Again, more can be done to encourage residents to plant a variety of trees. The city has a habit of planting trees on small plots of public land in front of a homeowners home. Why are we not approaching these homeowners and asking if we can plant a tree on their property, which is more spacious? We are planting the tree anyway. Parks and Recreation have a plan to increase the canopy by 40 per cent, but there’s no political willpower. Our city is sweltering from concrete on hot days and an increased canopy would reduce this problem.

Land Transfer Tax Rebate For First Time Home Buyers

Provide a first time homeowners rebate on the city portion of the land transfer taxes. The first time you purchase a home you would receive a significant rebate via your property taxes. Many first time home buyers struggle with closing costs. Realtor asked me to abolish this tax, but we require the income from it. Giving first time home buyers a break seems the right thing to do.

Freeze Land Transfer Tax

This is a very big budgetary challenge I’ll face, but again it appears to be the right thing to do. Anyone promising to do away with this tax can’t because the city is addicted to the money. Before this could be accomplished, we would have to get the handle on our biggest expense which is Toronto Emergency Services.

Reducing Barriers Faced By Food Truck Operators

There’s too much red tape facing would be food truck owners and this has created a weak food truck industry. People want to purchase more than just ‘smog dogs’ on a Friday night when they leave a bar, concert or sporting event. Mayor David Miller’s council created a crazy socialist pilot program destined for failure. And it did!  As mayor I would reduce the food truck red tape and hopefully this would help people start small businesses.

TNT: What do you expect your biggest challenge will be as election day draws closer?

MM: Convincing voters we are serious and re-branding me as more than just a pot person. Releasing a physical policy book is going to really help here.

TNT:  The past six months has seen Toronto featured everywhere from the Daily Show to the Kuwaiti press. How would you restore Toronto’s reputation on the international stage?

MM: I take issue with the idea Toronto mayors before Mayor Rob Ford focused an international reputation building. They took our reputation for granted. What other mayor has achieved so much international press? None.
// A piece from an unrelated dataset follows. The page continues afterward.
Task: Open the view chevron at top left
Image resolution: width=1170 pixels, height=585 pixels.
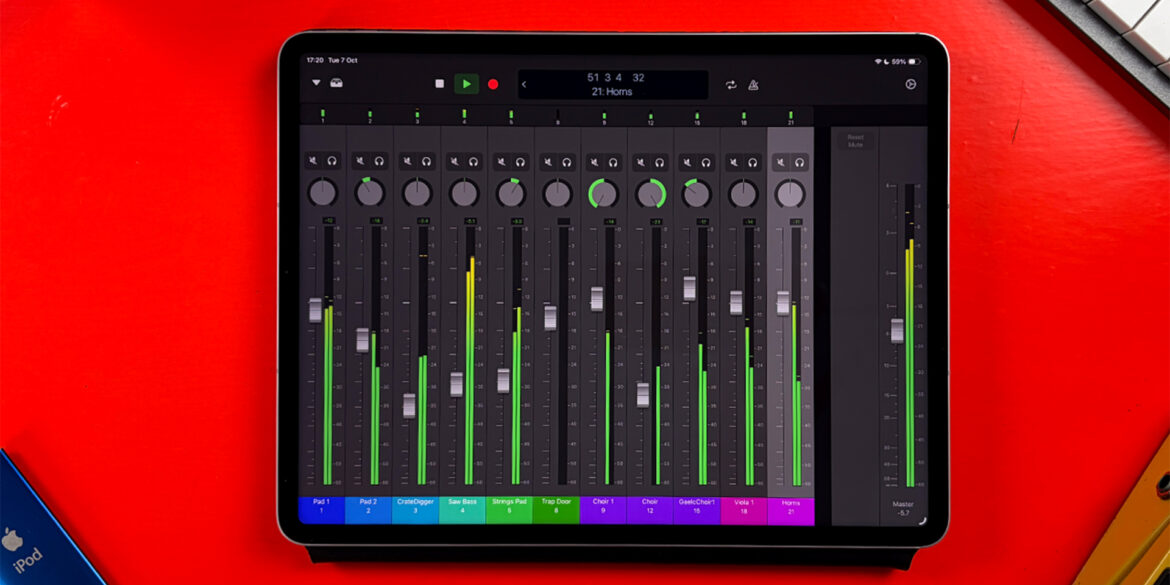Action: point(314,83)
I think it’s excellent our city was featured on the Daily Show and has achieved so much ink. Unfortunately, news media don’t cling to positive stories.

Under Mayor David Miller we were a snooze fest – entertainment alt weekly NOW has had Ford on the cover more times than any entertainer or progressive mayor –  and if we are led by his former budget chief David Soknacki Toronto would be a snooze fest again. If you want boring vote Soknacki, but if you want policies with charisma vote Mernagh.

Toronto residents want someone who is internationally known – such as myself – to be their mayor. I’d suggest I have the biggest international reputation, outside of mayor Ford.

A federal legal medical marihuana using mayor would get international headlines.

Residents want someone who will keep fanning the international media fame flames because we want to see our city on late night television.

Toronto has traditionally voted for mayors that are kind of silly, but mayor’s have to balance this satire side with a seriousness too. I believe I accomplish this balance.

TNT: Toronto City Council has become famous for shouting sessions, tackling colleagues, drinking milk, dancing, and tickling one another. What type of environment would you try to create in the Mernagh administration?

MM: Consensus building.

More breaks on the agenda for deep breathing and personal inhaling.

Red card councilors (like soccer players) who behave poorly during council meetings. Eject them from the session if they can’t conduct themselves with class. Create a penalty box and hand out misconduct penalties. Put politicians in stocks at city hall and hang a sign on them in regards to their poor behavior…hopefully the consensus building works before I go with the stocks idea.

TNT: Lastly, if you could impart one piece of wisdom to our readers, what would you tell them?

MM: “Never doubt that a small group of thoughtful, committed citizens can change the world, indeed it’s the only thing that ever has.” Margaret Mead, a fellow MM.